Adil Rami ha rotto con il Sochi, ecco perché ha lasciato la squadra dopo appena tre mesi

di Redazione Blitz
Pubblicato il 28 Maggio 2020 16:46 | Ultimo aggiornamento: 28 Maggio 2020 16:46
Adil Rami ha rotto con il Sochi, ecco perché ha lasciato la squadra dopo appena tre mesi

Adil Rami ha rotto con il Sochi, ecco perché ha lasciato la squadra dopo appena tre mesi (foto Ansa)

SOCHI (RUSSIA) – Adil Rami ha già rotto con il Sochi.

L’ex calciatore del Milan ha lasciato il club russo per problemi nei pagamenti degli stipendi.

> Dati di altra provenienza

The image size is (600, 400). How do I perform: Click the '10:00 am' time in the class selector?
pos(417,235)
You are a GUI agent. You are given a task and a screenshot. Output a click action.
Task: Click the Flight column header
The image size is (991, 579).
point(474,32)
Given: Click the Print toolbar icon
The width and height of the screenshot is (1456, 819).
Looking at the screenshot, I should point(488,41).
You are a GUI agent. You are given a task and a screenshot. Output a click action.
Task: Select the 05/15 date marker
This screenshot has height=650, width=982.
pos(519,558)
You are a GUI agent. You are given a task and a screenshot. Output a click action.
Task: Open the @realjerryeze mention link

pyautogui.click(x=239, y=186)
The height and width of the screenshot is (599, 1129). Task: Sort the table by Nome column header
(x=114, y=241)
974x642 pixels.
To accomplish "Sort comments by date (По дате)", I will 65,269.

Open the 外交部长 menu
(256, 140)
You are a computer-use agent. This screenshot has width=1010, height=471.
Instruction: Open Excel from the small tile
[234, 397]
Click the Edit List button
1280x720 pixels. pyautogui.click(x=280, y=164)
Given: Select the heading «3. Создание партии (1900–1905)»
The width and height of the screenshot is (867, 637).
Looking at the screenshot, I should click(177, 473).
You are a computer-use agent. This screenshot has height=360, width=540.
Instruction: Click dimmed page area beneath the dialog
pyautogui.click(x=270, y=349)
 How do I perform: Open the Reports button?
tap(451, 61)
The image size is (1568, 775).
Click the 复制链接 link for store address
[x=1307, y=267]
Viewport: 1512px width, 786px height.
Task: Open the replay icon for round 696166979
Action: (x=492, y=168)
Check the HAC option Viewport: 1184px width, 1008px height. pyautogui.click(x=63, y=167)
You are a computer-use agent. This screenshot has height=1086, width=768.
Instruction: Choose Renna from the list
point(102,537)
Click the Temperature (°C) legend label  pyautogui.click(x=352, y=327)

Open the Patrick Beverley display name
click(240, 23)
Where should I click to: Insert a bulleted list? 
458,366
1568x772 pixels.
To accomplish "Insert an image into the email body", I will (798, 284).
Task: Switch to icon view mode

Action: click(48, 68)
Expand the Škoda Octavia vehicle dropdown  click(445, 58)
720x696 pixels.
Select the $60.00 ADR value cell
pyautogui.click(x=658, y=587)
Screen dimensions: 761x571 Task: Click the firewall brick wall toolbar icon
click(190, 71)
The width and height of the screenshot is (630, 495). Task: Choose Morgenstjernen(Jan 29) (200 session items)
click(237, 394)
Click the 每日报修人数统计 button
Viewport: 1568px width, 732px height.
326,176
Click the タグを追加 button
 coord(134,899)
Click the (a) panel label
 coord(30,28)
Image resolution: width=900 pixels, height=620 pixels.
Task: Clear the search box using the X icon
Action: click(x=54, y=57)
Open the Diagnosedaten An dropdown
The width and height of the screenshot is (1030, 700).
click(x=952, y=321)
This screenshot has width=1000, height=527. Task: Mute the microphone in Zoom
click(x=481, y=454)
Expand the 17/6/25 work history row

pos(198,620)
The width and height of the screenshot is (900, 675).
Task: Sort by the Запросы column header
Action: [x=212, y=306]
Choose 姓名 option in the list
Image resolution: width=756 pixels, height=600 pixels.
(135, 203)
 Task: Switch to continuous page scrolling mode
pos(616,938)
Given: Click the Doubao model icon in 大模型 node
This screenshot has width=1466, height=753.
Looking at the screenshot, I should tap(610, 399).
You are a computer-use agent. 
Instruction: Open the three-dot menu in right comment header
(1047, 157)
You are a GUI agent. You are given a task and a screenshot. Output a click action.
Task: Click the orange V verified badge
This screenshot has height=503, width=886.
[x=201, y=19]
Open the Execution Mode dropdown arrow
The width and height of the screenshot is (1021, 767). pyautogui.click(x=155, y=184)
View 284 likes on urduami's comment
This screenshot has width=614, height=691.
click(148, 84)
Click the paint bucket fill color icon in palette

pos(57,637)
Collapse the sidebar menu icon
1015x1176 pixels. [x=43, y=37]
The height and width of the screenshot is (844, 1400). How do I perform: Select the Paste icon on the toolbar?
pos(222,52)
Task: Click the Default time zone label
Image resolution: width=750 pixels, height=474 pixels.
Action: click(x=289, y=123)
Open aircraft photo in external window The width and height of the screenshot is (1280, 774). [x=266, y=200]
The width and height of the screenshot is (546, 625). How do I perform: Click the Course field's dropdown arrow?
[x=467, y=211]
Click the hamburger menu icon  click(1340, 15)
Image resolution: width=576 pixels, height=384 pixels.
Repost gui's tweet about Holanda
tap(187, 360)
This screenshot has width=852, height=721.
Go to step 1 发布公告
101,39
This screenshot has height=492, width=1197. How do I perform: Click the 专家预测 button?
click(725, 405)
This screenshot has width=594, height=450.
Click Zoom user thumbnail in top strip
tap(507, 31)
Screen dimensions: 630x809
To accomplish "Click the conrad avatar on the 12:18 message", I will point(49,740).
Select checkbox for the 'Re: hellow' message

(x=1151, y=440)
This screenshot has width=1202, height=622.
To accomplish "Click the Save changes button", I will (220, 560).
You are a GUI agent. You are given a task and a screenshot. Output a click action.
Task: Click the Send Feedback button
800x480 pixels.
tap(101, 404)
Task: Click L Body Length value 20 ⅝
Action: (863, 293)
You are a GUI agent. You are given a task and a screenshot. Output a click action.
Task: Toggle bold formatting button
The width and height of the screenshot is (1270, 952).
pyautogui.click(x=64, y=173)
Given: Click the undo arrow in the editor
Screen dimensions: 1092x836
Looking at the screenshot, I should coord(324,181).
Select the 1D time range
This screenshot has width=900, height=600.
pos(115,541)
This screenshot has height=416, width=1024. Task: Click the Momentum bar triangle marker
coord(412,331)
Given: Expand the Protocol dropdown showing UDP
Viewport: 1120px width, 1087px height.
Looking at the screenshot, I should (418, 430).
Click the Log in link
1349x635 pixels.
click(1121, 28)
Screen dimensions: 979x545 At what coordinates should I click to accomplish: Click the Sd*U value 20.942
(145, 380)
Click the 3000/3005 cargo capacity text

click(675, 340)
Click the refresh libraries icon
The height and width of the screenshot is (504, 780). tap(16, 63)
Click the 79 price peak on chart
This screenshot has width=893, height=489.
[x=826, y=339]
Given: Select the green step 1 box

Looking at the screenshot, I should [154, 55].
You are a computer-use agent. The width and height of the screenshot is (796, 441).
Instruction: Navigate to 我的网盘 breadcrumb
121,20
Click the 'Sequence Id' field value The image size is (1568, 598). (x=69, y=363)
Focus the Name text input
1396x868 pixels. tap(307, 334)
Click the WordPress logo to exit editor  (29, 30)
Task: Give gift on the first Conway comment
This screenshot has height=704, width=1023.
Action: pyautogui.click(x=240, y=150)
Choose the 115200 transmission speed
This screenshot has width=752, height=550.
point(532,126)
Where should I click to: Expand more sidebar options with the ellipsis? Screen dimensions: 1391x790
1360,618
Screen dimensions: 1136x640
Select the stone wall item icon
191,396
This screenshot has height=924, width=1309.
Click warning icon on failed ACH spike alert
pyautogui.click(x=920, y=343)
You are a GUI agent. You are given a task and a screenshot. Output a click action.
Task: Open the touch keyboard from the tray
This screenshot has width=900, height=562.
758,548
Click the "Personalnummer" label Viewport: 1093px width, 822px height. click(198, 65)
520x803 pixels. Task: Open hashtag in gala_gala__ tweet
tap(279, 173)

Rami ha resistito per tre mesi perché si trovava molto bene nella città di Sochi ma alla fine ha gettato la spugna.

L’ex difensore del Milan è un calciatore professionista, non può giocare gratis perché per lui il calcio è un lavoro.

Rami ha lasciato Sochi a malincuore, qualche giorno fa aveva anche partecipato ad una iniziativa benefica in città per gli anziani e per i più bisognosi.

“La crisi del Covid-19 non ha risparmiato il campionato russo, sospeso all’inizio di marzo fino al 21 giugno.

In questo contesto, nonostante i numerosi avvisi del giocatore e dei suoi rappresentati, Il PFC Sochi ha deciso di ignorarli e sottrarsi a tutti i suoi impegni dimostrando massima malafede”, ha spiegato Jules Plancque procuratore del difensore campione del mondo con la Francia ed ex centrale anche del Milan a France Football.

Le sue dichiarazioni sono riportate da itasportpress.it.

“Adil Rami, che fino ad oggi non ha ricevuto alcun compenso da parte della società, intende ricordare che esistono diritti fondamentali e quello alla salute è uno di questi.

Rami oggi è libero da ogni impegno, con un desiderio ancora intatto di proseguire la sua carriera”.